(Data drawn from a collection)

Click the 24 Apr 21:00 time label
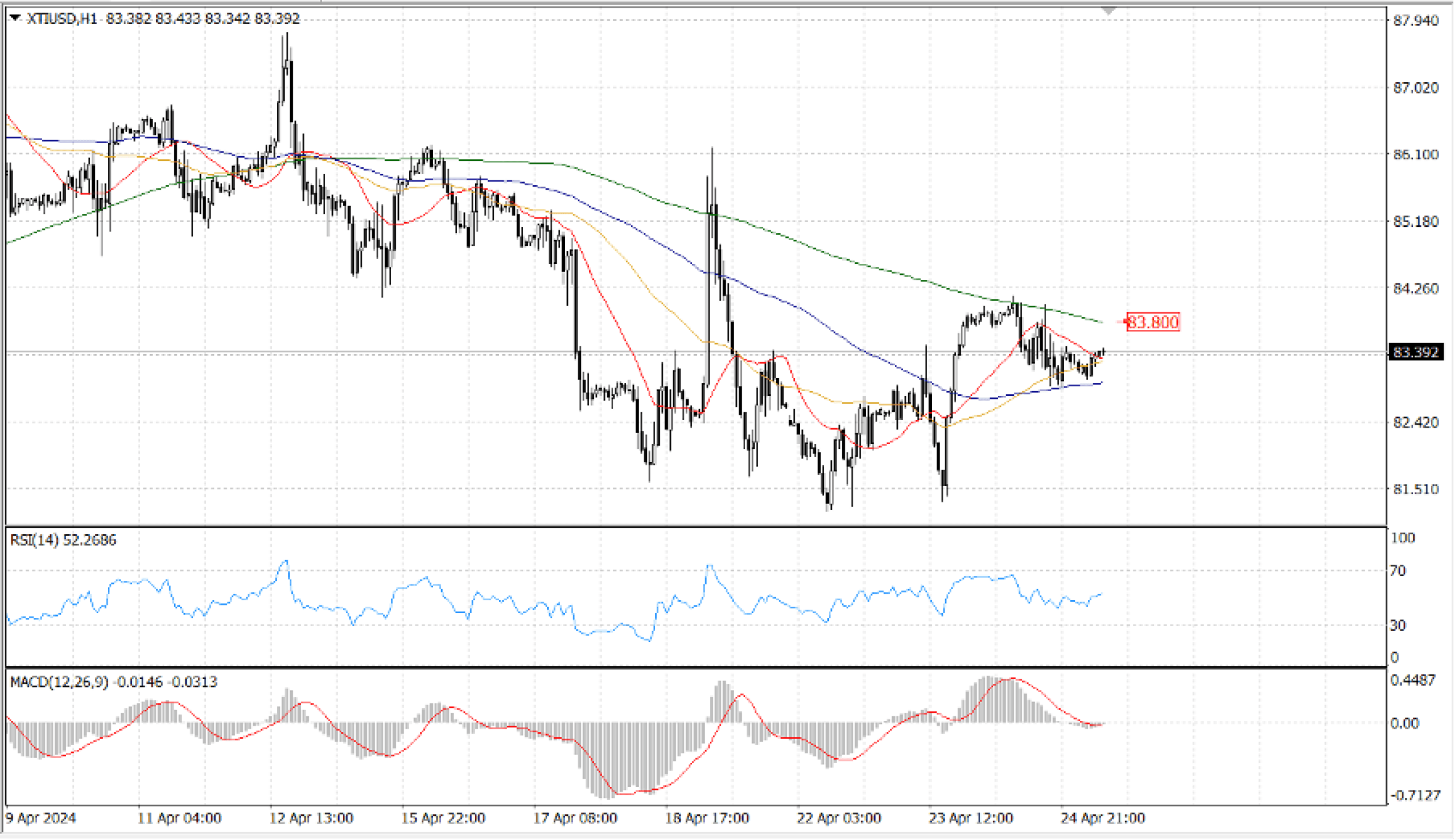 (x=1103, y=818)
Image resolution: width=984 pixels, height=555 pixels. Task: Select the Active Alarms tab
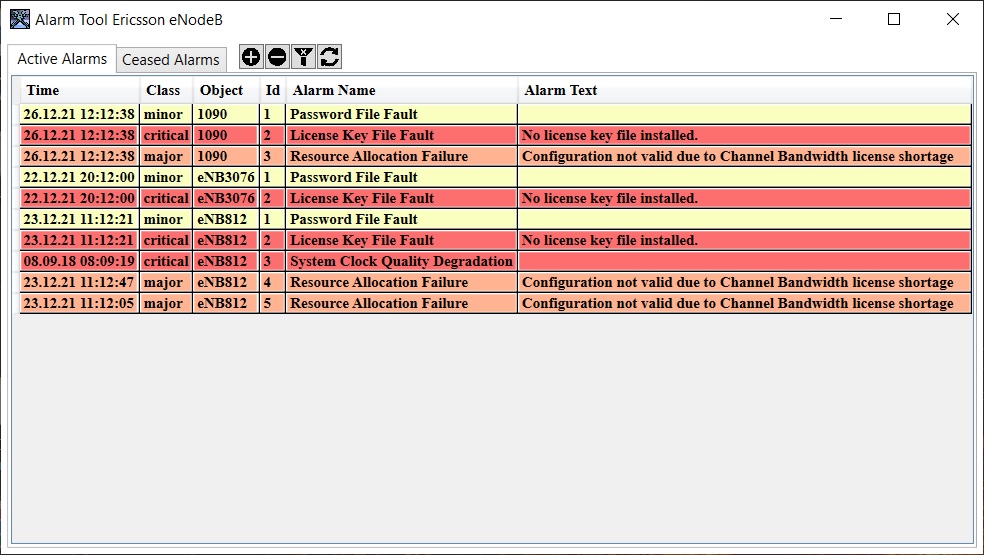(62, 59)

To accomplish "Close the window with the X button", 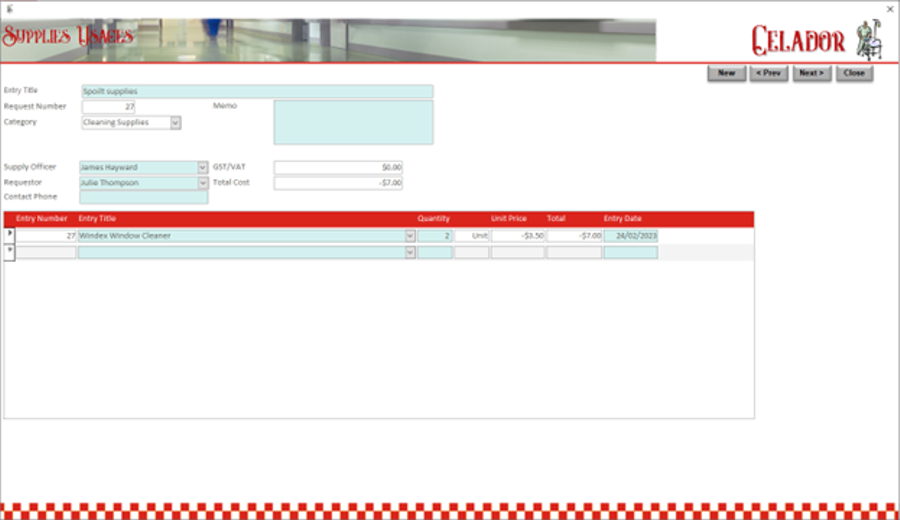I will [x=890, y=8].
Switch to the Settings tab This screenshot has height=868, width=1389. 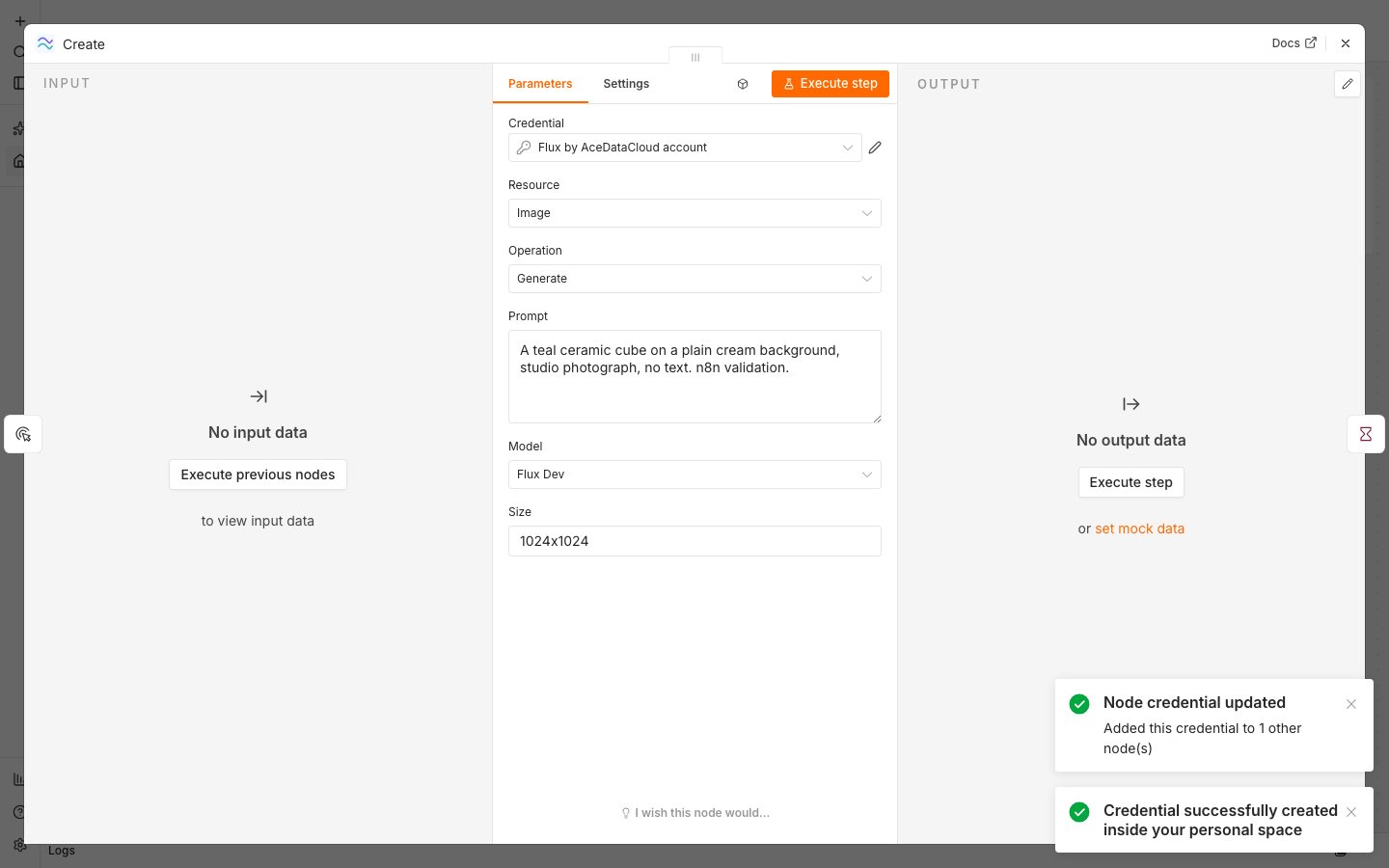tap(626, 84)
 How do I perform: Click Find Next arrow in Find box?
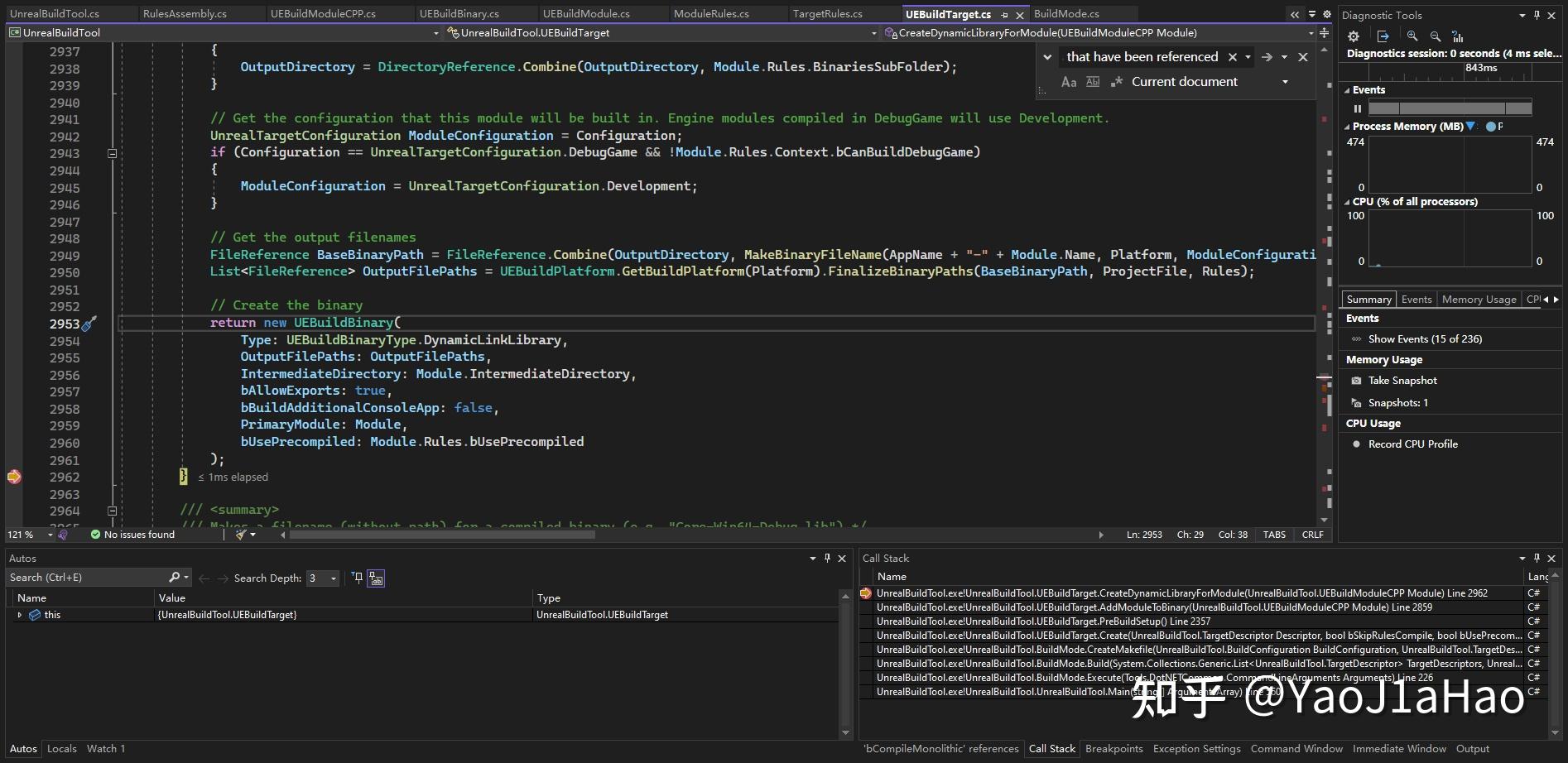[x=1267, y=57]
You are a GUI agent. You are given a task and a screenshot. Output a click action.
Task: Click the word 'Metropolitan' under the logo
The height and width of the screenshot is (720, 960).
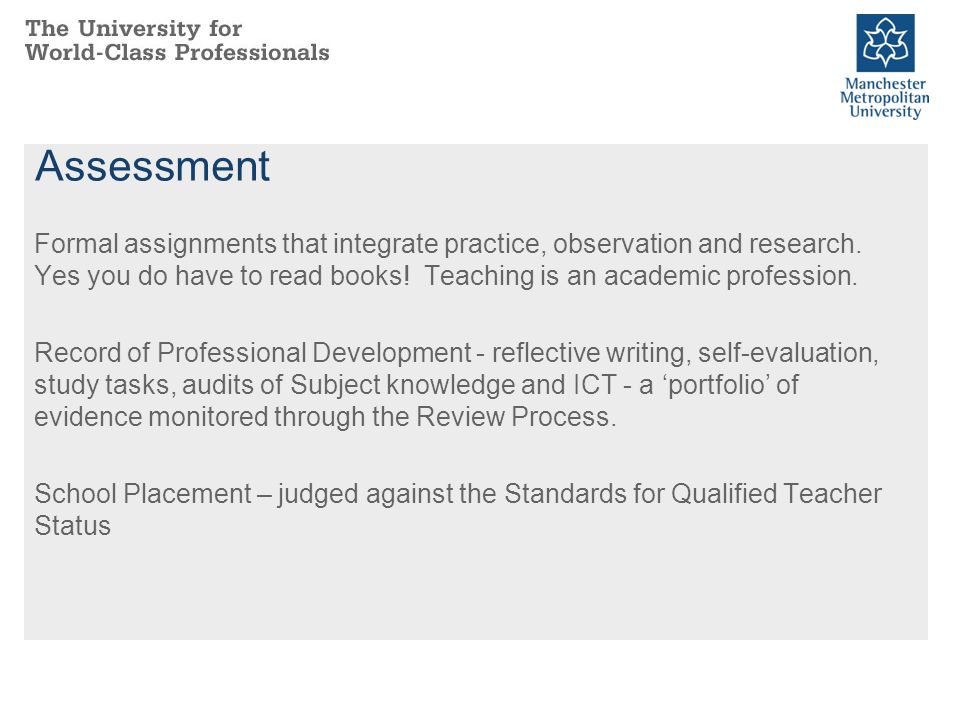point(885,97)
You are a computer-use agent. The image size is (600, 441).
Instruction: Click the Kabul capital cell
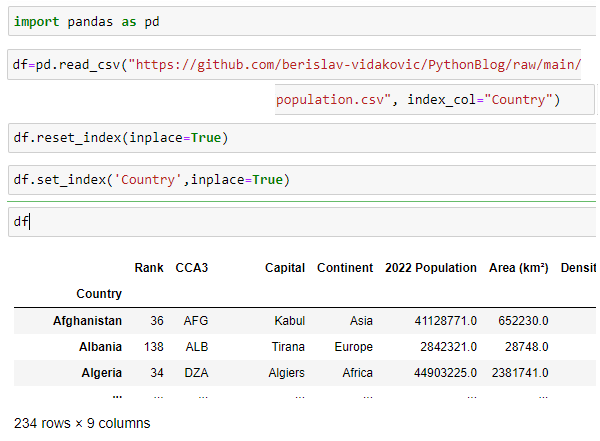(289, 321)
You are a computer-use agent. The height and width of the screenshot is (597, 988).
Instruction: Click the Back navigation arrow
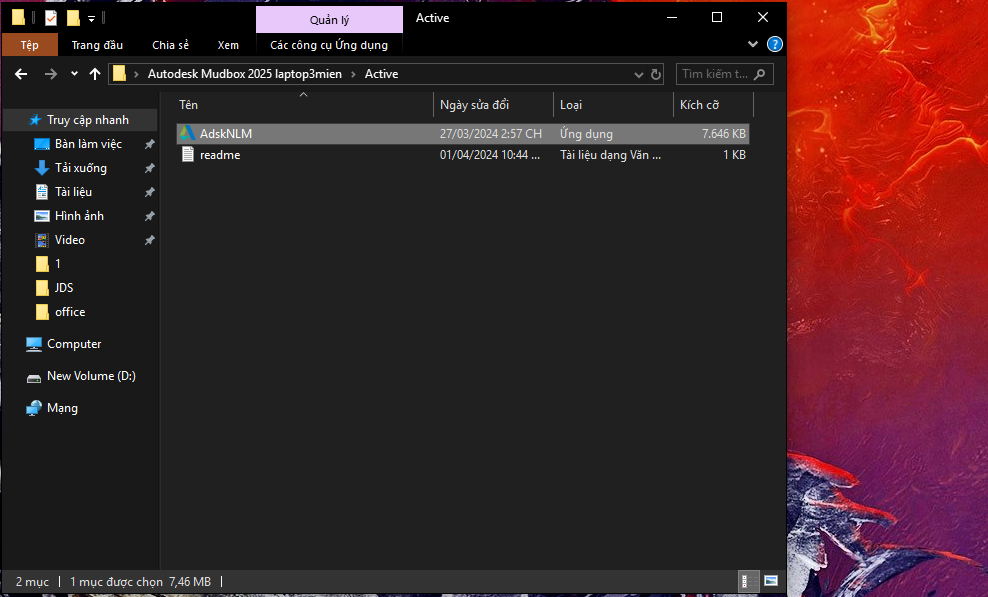point(21,74)
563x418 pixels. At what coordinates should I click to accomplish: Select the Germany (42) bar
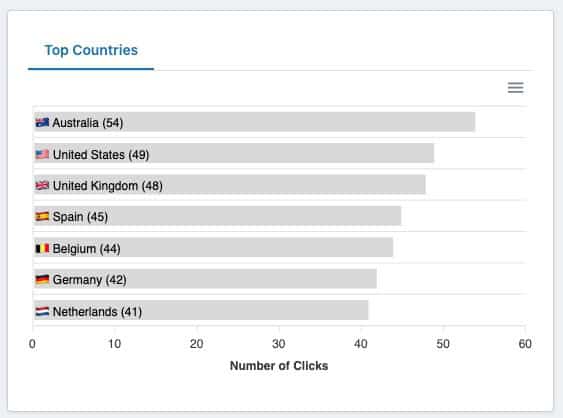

• **PROBLEM DETAILS**
In the part of the listing that opens with the line containing "How do I perform: Click" and closes with the line containing "point(885,97)", change every "screenshot" to "screen image" and keep everything else the same. Give back only those lines, without the pictures.

• **TASK RESULT**
 How do I perform: Click Find Next arrow in Find box?
[x=1267, y=57]
You are a GUI agent. You are given a task and a screen image. Output a click action.
Task: Click the word 'Metropolitan' under the logo
The height and width of the screen image is (720, 960).
point(885,97)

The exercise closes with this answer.